Occasionally the pacing and cutaways can seem a little too sitcommy, but maybe that's to be expected given the subject matter. The cast is rounded out with great character bits, including Joseph Bologna as Kaiser, the boss with whom no one wants to make eye contact. He routinely goes into rages, and then makes it up to his employees by sending them a box of steaks, or a set of whitewalls. Bill Macy is the acerbic head writer who is cowed before King, and especially good is cranky old Selma Diamond as the wardrobe mistress on the show.

Rating for Style: A-
Rating for Substance: B+

 

Image Transfer

 One
Aspect Ratio1.85:1 - Widescreen
Original Aspect Ratioyes
Anamorphicno


Image Transfer Review: Colors are nicely saturated and the black level is respectable, but a fair amount of blemishes and debris interfere with the picture quality.

Image Transfer Grade: B
 

Audio Transfer

 LanguageRemote Access
MonoEnglish, Frenchyes


Audio Transfer Review: Unfortunately the only audio track is a mono one, and while the dialogue is all clear enough, there isn't much nuance to the sound.
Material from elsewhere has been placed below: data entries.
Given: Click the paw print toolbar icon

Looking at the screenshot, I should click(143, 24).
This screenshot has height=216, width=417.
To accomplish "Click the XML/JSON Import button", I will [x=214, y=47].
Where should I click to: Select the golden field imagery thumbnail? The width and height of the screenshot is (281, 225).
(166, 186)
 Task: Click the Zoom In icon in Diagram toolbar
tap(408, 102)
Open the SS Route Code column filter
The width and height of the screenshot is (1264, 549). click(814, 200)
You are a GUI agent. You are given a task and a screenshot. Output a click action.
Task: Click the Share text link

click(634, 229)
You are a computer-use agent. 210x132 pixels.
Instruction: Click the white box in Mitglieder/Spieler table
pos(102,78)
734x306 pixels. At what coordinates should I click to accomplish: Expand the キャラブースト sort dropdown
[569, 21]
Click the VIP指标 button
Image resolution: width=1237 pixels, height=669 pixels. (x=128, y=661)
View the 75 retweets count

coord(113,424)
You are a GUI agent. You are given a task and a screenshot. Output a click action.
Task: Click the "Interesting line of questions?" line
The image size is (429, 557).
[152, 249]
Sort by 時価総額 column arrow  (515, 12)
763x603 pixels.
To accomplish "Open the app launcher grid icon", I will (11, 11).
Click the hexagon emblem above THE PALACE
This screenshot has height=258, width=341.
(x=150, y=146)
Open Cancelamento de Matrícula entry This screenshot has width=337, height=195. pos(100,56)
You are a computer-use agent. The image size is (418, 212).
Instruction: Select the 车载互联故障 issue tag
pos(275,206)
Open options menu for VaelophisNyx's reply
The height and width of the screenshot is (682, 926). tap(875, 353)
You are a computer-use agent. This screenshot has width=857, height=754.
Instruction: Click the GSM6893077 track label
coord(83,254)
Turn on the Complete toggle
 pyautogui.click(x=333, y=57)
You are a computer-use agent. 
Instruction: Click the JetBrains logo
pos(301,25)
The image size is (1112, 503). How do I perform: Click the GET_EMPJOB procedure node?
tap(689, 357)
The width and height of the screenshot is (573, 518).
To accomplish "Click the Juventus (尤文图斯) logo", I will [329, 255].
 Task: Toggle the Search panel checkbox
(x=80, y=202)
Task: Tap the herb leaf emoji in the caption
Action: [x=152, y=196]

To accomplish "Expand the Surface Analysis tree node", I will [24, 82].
Click on over to the French soundtrack, which is especially fun for the scenes set in Brooklyn.

Audio Transfer Grade: C+ 

Disc Extras

Static menu with music
Scene Access with 26 cues and remote access
Subtitles/Captions in English, French, Spanish, Portuguese with remote access
Cast and Crew Filmographies
1 Original Trailer(s)
1 Feature/Episode commentary by Richard Benjamin
Packaging: Snapper
Picture Disc
1 Disc
1-Sided disc(s)
Layers: single

Extras Review: Director Richard Benjamin's commentary track is the main event here—he obviously retains a great fondness for the movie, his first directing credit, and talks about it as "a valentine to New York City." He's obviously not from the Stanley Kubrick school of shooting and shooting and shooting some more: "Something's wrong if there are too many takes." Benjamin is especially fun talking about O'Toole, whose participation got the movie made, and he recalls with glee the reactions of the locals when the film was shooting in Brooklyn—as O'Toole made his way to the set, neighbors were bellowing at him from their windows: "Lawrence! Lawrence from Arabia! Up here! Apartment 3B!"

O'Toole's is the sole filmography, and the original trailer features voiceover work by Mason Adams.

Extras Grade: B
 

Final Comments

A sweet and charming movie, it's hard to resist My Favorite Year. O'Toole's spectacular performance and a genial commentary track from Richard Benjamin make this a DVD to savor.